Repeat exactly the line with "Task: Click the Learn more text" and each line after it to the end of the data below; pictures stay out.

· · · · · · ·

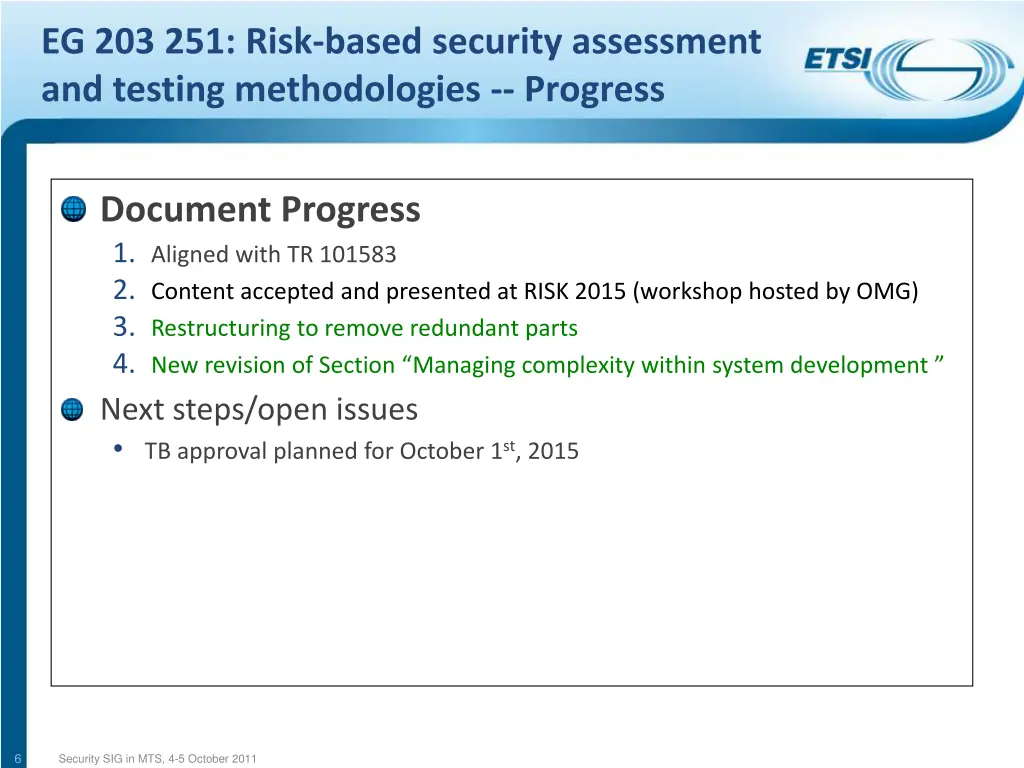Image resolution: width=1024 pixels, height=768 pixels.
Task: Click the list number 3 marker
Action: (x=124, y=328)
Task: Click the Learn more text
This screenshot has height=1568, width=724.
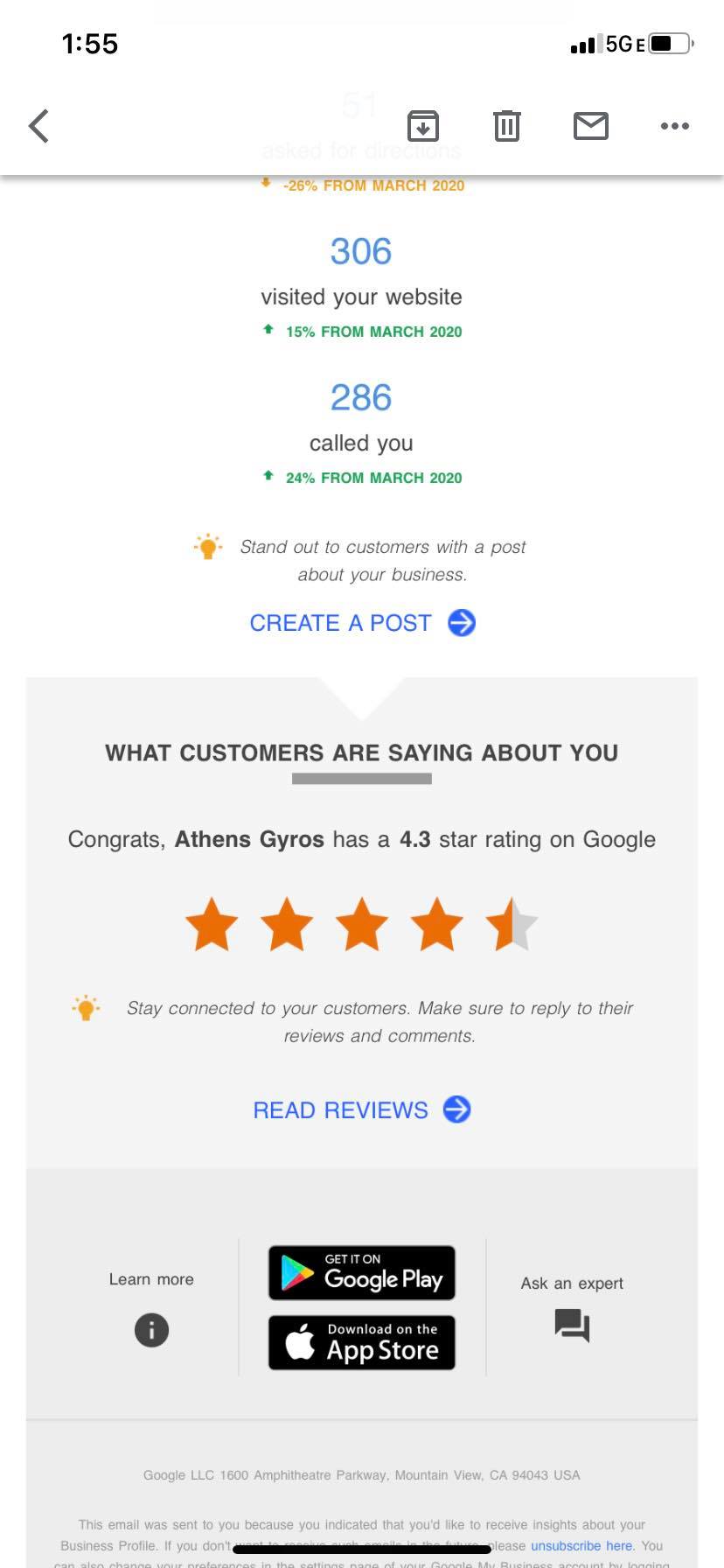Action: (151, 1279)
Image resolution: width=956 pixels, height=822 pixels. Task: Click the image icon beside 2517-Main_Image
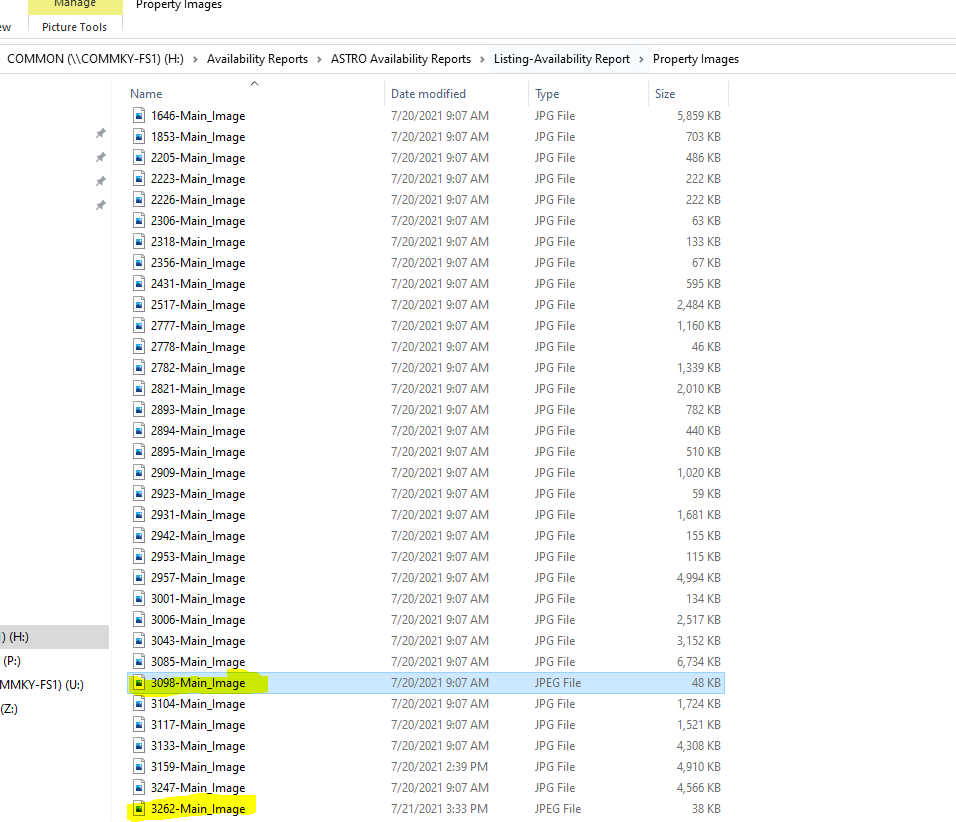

· · · · · · ·

### Result for this task
Task: Click the Learn more text
This screenshot has height=1568, width=724.
Action: (151, 1279)
Image resolution: width=956 pixels, height=822 pixels. Task: Click the image icon beside 2517-Main_Image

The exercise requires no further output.